According to East-West Digital News, Karina Grosheva, PayPal Russia's pr director said, "PayPal Russia is now preparing its Russian launch, which will happen later in 2013. After getting the license, there are still a number of regulatory and commercial stages that need to be completed before we can offer our services to Russian customers."
The NCBI license will allow PayPal to commence working on its payments launch within the country, as long as they adhere to Russia's new payment laws.
The new legislation for Russia's payment systems was adopted and signed in 2011, and implemented limits on electronic currency transactions within the country. The requirement to acquire licensing was also a part of the national payments laws.
PayPal finalized the first stage of planning operations in Russia back in March 2013. The first step included an application approval from the Central Bank of Russia for PayPal to register as a complete payments operator in Russia. This was no easy feat, as it took the international payments company a full three years to gain approval.
PayPal also began services in the Russian market in late 2011. Local users were allowed to receive money into their virtual wallets, which was part of PayPal's participation with eBay in Russia.
However, Russian customers were still not able to pay for merchandise using PayPal accounts, and they were also restricted from transferring money to PayPal accounts registered with a Russian bank account.
Once PayPal has become a full-fledged payment operator in Russia, these services will be made available for Russian customers.

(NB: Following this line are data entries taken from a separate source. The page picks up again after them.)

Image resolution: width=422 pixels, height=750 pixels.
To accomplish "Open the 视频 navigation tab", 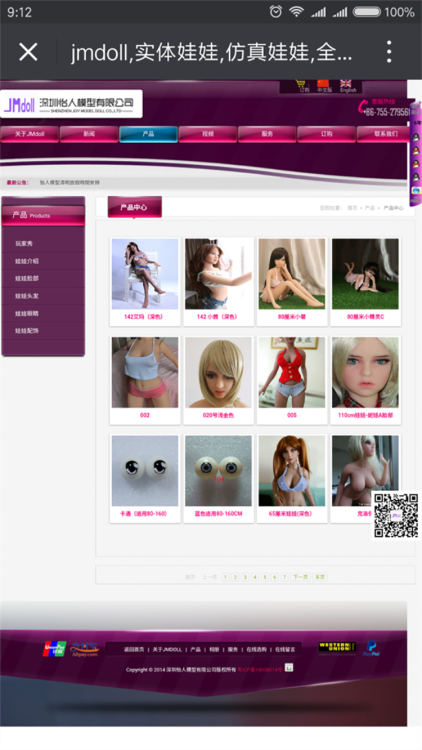I will coord(208,134).
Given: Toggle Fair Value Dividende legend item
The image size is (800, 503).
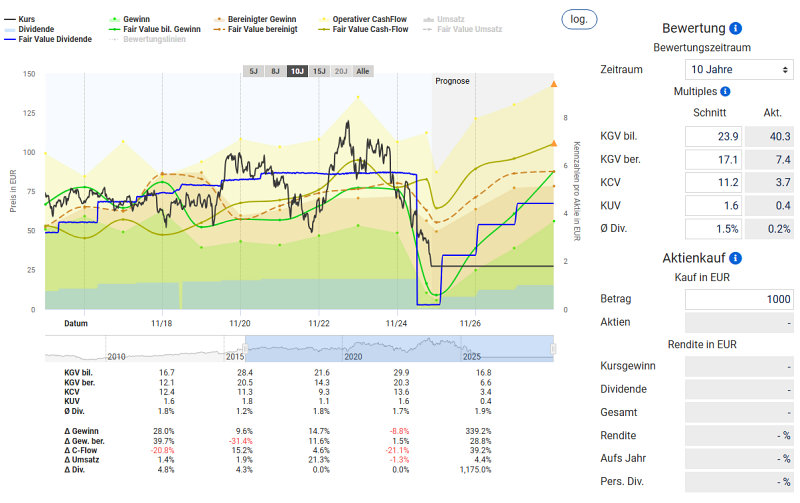Looking at the screenshot, I should [x=54, y=39].
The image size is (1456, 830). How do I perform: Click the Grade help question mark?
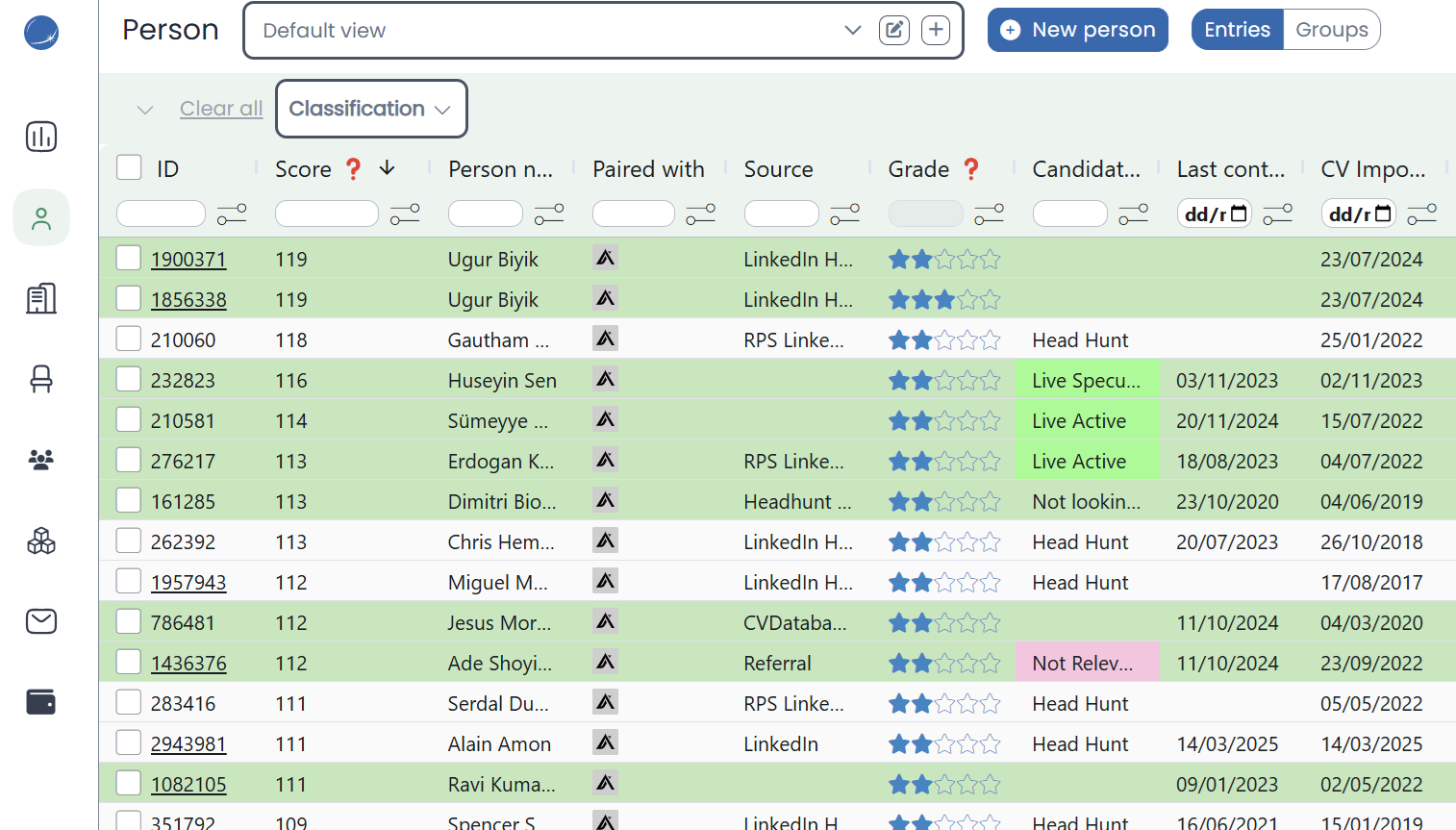[971, 169]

When PayPal makes its official launch, they will face a highly saturated market with well-established competitors. There are several operating electronic currency providers in Russia—notably among them are Yandex.Money, Qiwi and Sberbank.
Viktor Dostov, member of the Russian Electronic Money Association, said to East-West Digital News, “Unlike its Russian competitors, PayPal has so far allowed account replenishment only from bank cards. With Russians still very reluctant to use bank cards online, that option may not be enough."